Kraig Pakulski 0 21 Article rating: No rating

By Maureen Ohare, CNN

(CNN) — In our travel roundup this week: why British Chinese food is baffling to Americans, the couple who bought an Italian mansion sight unseen, plus who’s staying in North Korea’s luxury hotels.

A home in Italy

Vito Andrea Racanelli’s ancestors migrated from Italy to America in the late 1800s. More than a century and a half later, he and his family decided to do it in reverse, choosing Tuscany as their home. Racanelli, a Denver-based attorney, spent more than $1 million on a sprawling farmhouse in Radicondoli.

“Buying real estate in Italy is completely different,” he tells CNN, suggesting that foreign buyers hire help with navigating the process, rather than trying to tackle it all on their own. Read the full story of the renovation for what else he learned.

For CNN subscribers, we have two more tales of property-buying abroad.

Texas couple John Alan and Vicky Ambrose bought the empty shell of a Piedmont mansion for 140,000 euros (around $160,000) without even seeing it.

They then embarked on a three-year renovation, spending a further 150,000 euros to transform the property into a boutique luxury apartment with two panoramic balconies. Here’s what it looks like now.

Mussomeli, in Sicily, is famous as one of the towns around Italy selling off ruined homes for just one euro, or about $1.20. These bargain-basement homes are in need of a complete rebuild, but the project also includes “premium” homes, which need fewer interventions, and are often fully inhabitable, starting from around $12,000.

Around 450 houses have now been sold in the town, transforming the community, where the most popular properties with foreigners are those with hillside views. Here’s what locals, both established and new, say life is like there.

PROVIDED DATA:
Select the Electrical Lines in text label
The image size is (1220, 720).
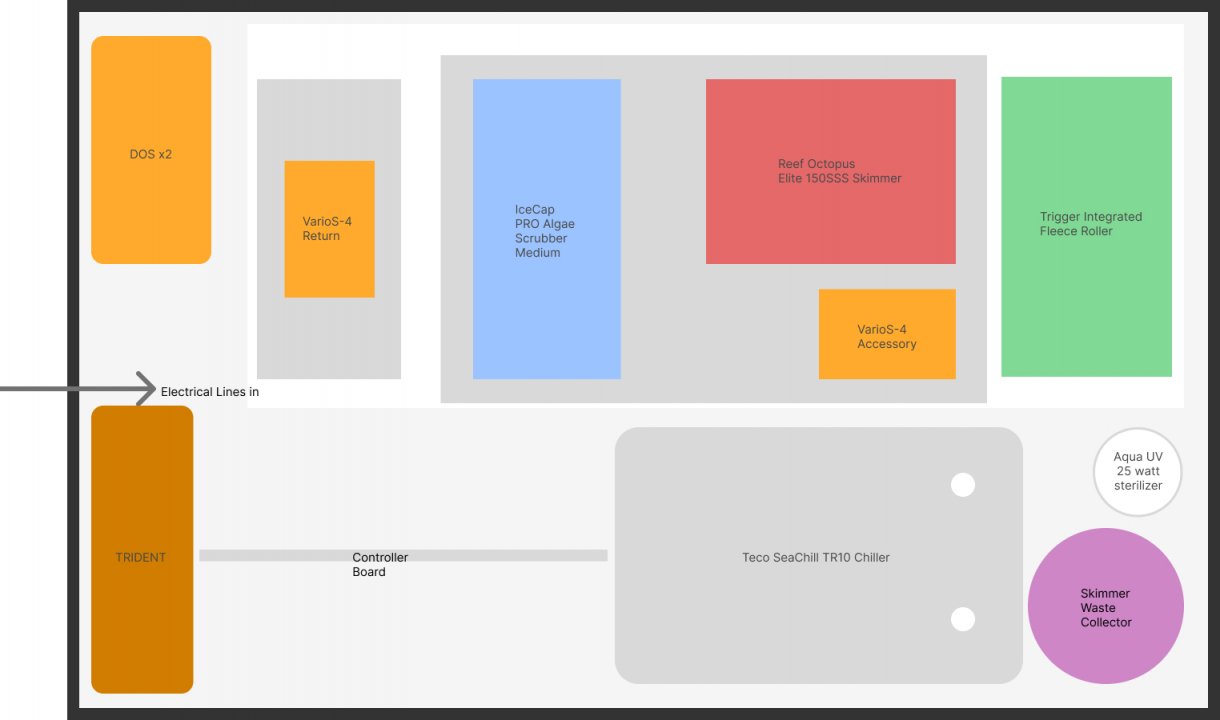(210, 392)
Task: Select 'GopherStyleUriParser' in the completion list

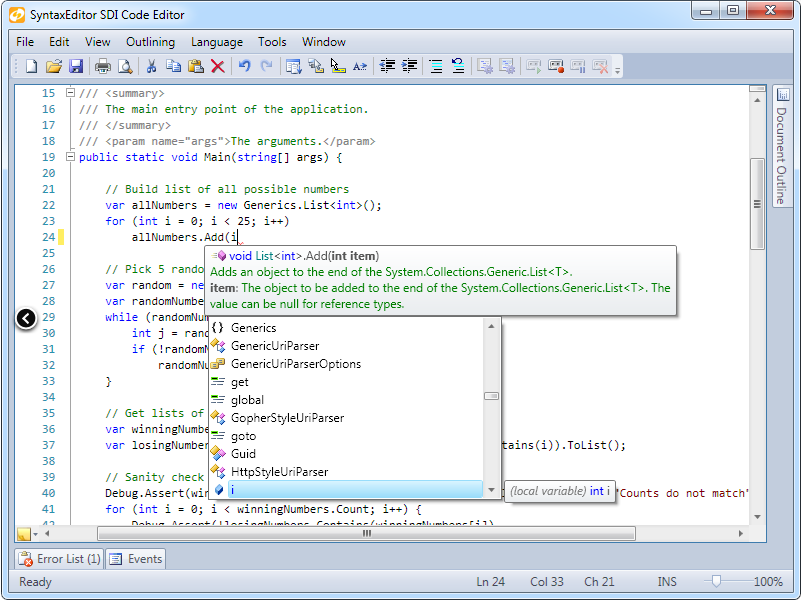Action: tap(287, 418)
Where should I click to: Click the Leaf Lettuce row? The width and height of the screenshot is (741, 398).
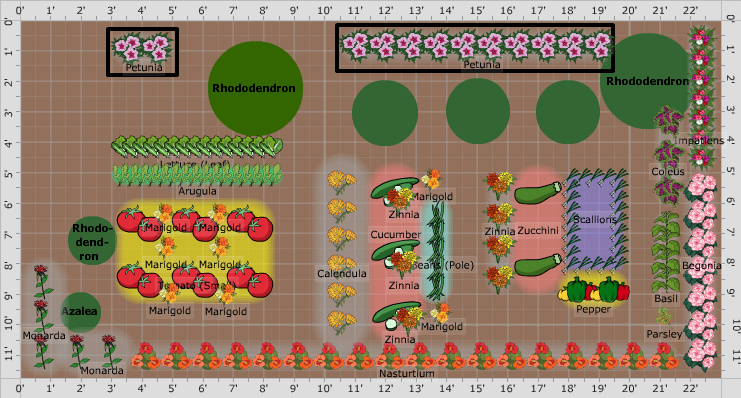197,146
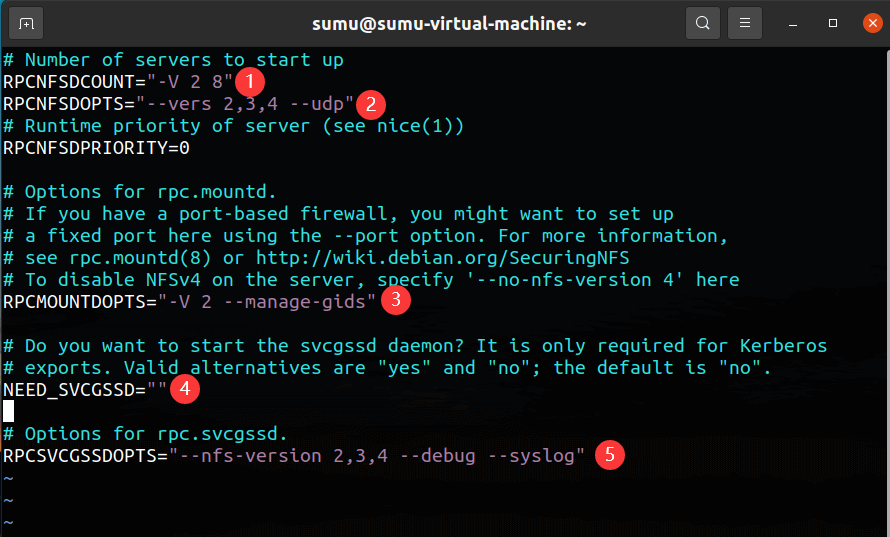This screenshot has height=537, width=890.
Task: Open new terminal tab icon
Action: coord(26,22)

ACTIVITY LIST:
1) In the travel roundup, how much did John Alan and Vicky Ambrose pay for the Piedmont mansion?
2) Please rewrite the travel roundup paragraph that begins "Mussomeli, in Sicily" as a short bulleted list that keeps its main facts.
3) Write the next part of the travel roundup, picking up after its final sentence.

EXERCISE RESPONSES:
1) 140,000 euros (around $160,000).

2)
- Mussomeli, in Sicily, is famous for selling off ruined homes for one euro (about $1.20).
- These homes need a complete rebuild.
- The project also includes "premium" homes that need fewer interventions, are often fully inhabitable, and start from around $12,000.

3)
Endless summer

Here’s a reminder this Valentine’s Day that our hit series “Chance Encounters,” about extraordinary travel connections, is available in podcast form.

American Kerri Cunningham fell for Brit Dirk Stevens when they met as teenagers on summer vacation in Europe. They were each other’s first love but lived on opposite sides of the Atlantic. Then almost three decades later, they unexpectedly reunited. Listen here.

Mexico was the scene for yacht captain Bob Parsons and librarian Beverly Carriveau’s summer romance that lasted through the decades. A “thunderbolt” passed between them in Mazatlán in 1968, recalls Carriveau, and their lives were never the same again. Hear it in her own words.

Of course, it’s not just lovers who go the distance on Valentine’s Day. That bouquet of roses you ordered will have made a long and chilly journey to your sweetheart’s door. Here’s where they’ve been.

Destinations less visited

For decades, Somalia’s name has been shorthand for conflict, piracy and danger. Yet, against the odds, the East African nation is now seeing a quiet rise in foreign tourists. That’s despite most Western governments still advising against all travel. Here’s what’s behind the surge in tourism.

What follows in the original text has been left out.